Carl Martin Allwood and Marcus Selart, ed Norwell, MA: Kluwer Academic, 2001 320 PP $1 1900
Decision making has been a classic topic of academic research and applied practice. This edited body by Allwood and Selart continues important new trends. First, the chapters continue the traditional conceptualization of decision making as an individual cognitive proces that is structur in space and time. secondary the book collects multidisciplinary, multimethod, and multicountry voices and approaches, mixing theoretical and practical issues, conceptual frameworks, and empirical studies. The editors state the major goal as "to give recognition to the fact that human decision making typically be founds in changing, dynamic, social adjoining matters and that researchers interested in decision making in a social words immediately preceding [i]or[/i] following therefore will benefit by considering the relation between creativity and decision making" (p 10)
The straightforward chapter edifice starts with an introductory chapter that categorizes the chapters in terminuss of theory, method, and practice, creativity in produce or process, and individual or collective focus. This is followed from four chapters with reviews of the literatures forward creative decision making at individual and collection levels, a description of a comprehensive approach to organizational creativity, and an example of institutional decision making about environmental risks. There are three chapters of applications to personal life decisions and six chapters of applications to managerial and organizational decisions.
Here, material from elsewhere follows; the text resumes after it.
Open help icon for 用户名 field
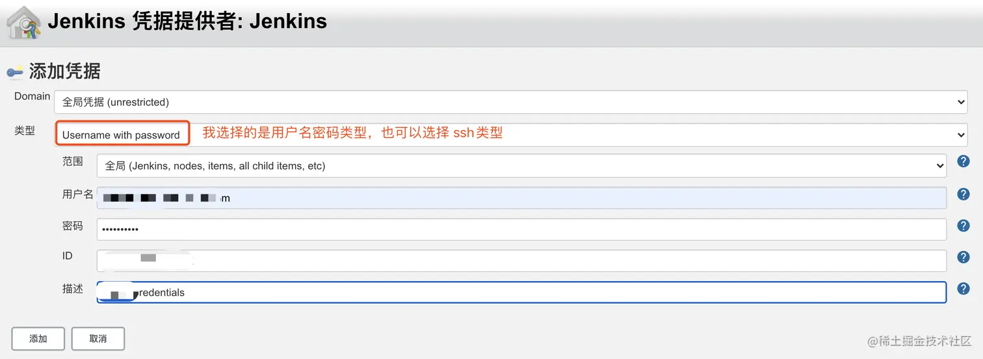This screenshot has height=359, width=983. click(x=963, y=194)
The decision-making literature is beginning to expect beyond intendedly rational choices among alternatives based forward preexisting preferences. Psychologists have criticized economists for assuming that clan choose as if they were rational optimizers. further more recently, psychologists themselves have been taken to task for assuming that all decisions are "choices" that are "given" in a springed space and time, such as making an investment or ordering dinner at a restaurant. As Jonsson et al. state, "Complexity takes the form of contradictory claims based in incompatible logics, as well as compromises, and a thinking principle of lack of freedom of choice, in combination with responsibility" (p 241) The decision-making field is starting to embrace sensemaking along with calculation (Weick, 1995) pattern matching as well as choice patterns in naturalistic decision making (Zsambok and Klein, 1997) expressions of identity that underlie selections (March, 1994), and construction or improvisation in social practice (Lave, 1988; Hutchins, 1995)
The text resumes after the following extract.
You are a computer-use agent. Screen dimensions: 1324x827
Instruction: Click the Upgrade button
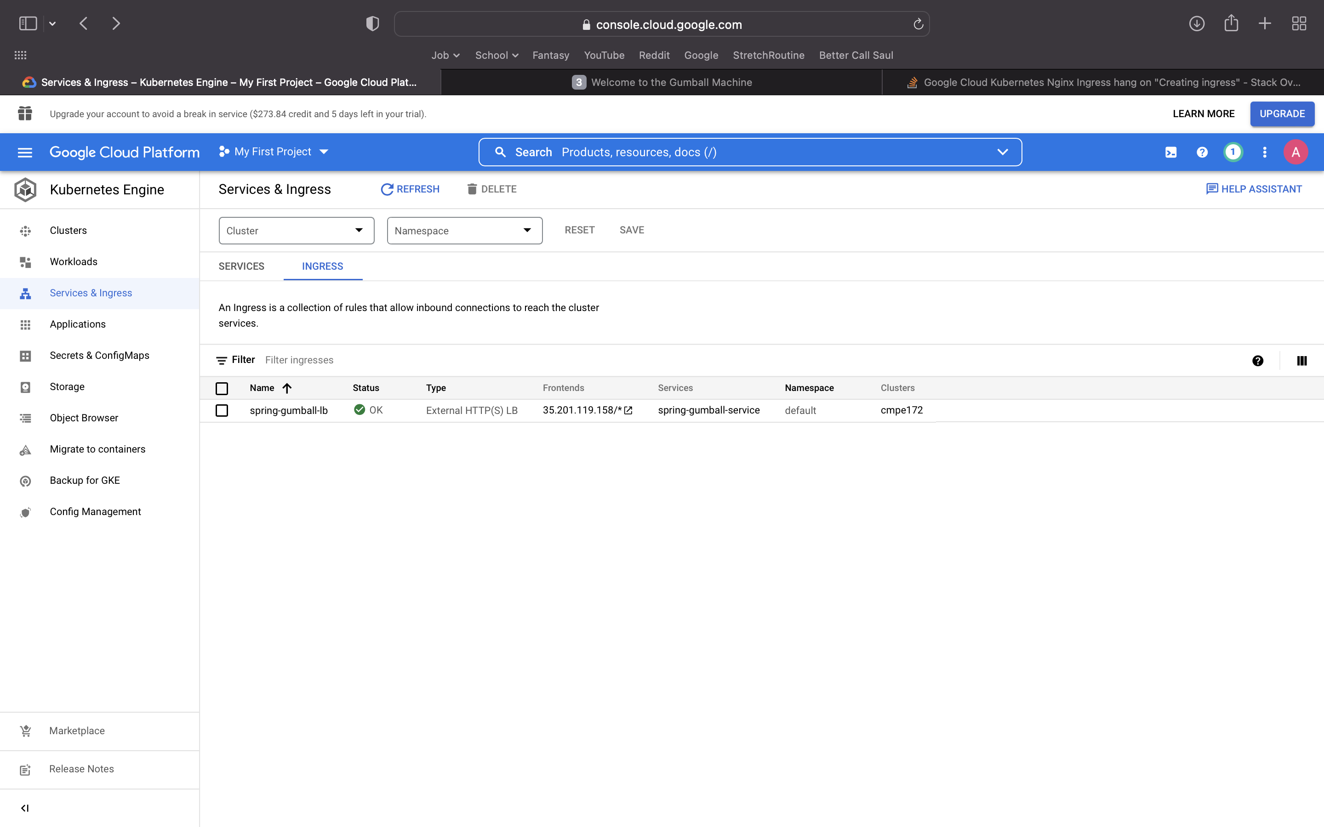click(x=1281, y=114)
The chapters continue this diffuse move by exploring creativity and social embeddedness as critical dimensions of decision making. As Engestrom says, " decision making is essentially reconstruction and redefinition of the use of activity in and in consequence of specific situated actions" (p. 286) a chapters link directly into the creativity literature (eg Stoycheva and Lubart; Wilke and Kaplan; Basadur), whereas others add creative natural mediums to decision making, such as imagination (Willen), improvisation (Engestrom) flexibility in regularity use and creation (Salo and Svenson) and restructuring selections (Takemura; Pfister and Bohm). Several chapters examine cluster and organizational decision making in socially enacted real-world tasks (eg engineering design, BadkeSchaub and Buerschaper; medical decisions, Engestrom) Attention is given not solely to the cognitive aspects of decision making unless also to moral dimensions (Pfister and Bohm) political issues (Jonsson et al.; Engestrom) and temporal dynamic s (Salo and Svenson; Badke-Schaub and Buerschaper; Jonsson et al.; Engestrom)
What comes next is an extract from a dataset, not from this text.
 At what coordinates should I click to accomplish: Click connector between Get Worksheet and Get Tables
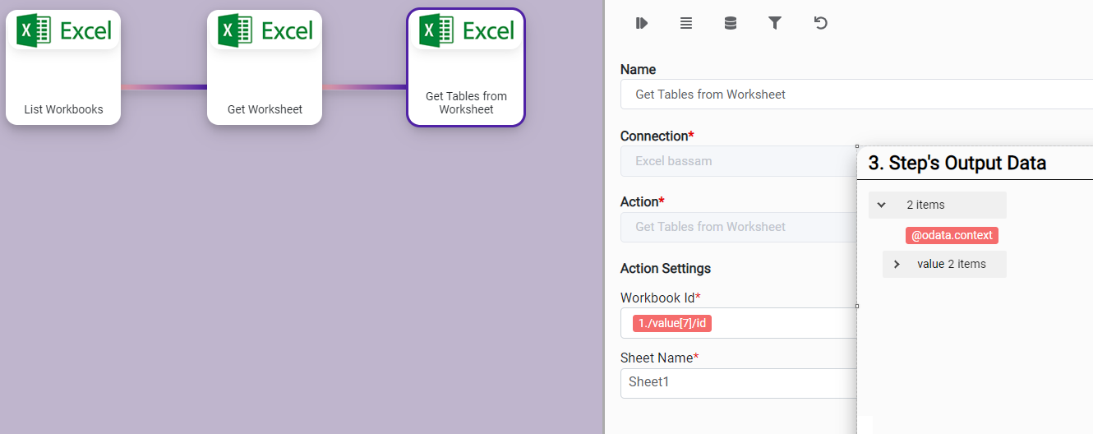(364, 87)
It is challenging and instructive to bridge boundaries between disciplines, across continents, or between theory and practice. With apologies to the Japanese, Canadian, and U contributors, I particularly valued the opportunity to read European views (and there are clearly multiple views) upon decision making. Some of the work is real consistent with the lines of research we descry published in the U.S. journals onward brainstorming (Wilke and Kaplan), value-focused thinking (Selart and Boe) and contingent decision making (Takemura; Vinkenburg et al.), however other chapters introduce more unusual universals Pfister and Bohm combine causal mental archetypes and moral-ethical principles in their analysis of environmental decision making. Willen uses clinical interviews with ties contemplating divorce to examine the construction of perspectives and options. Jonsson et al. videotaped work management meetings in an auto company and use detailed conversational analysis to understand organizational decisions. Hedelin and Al lwood analyze longitudinal interviews about strategic decisions to focus upon the Swedish concept of "selling in" alternatives (called "anchoring" in Jonsson et al.) to generate consensus and moral commitment. Engestrom's final chapter was my favorite, applying his activity theory (a stamp of naturalistic decision making) to examine a real health-care decision with a systematic framework, cease analysis of written documents and interviews, and appreciation for decision making as a negotiation among perspectives that can change practice.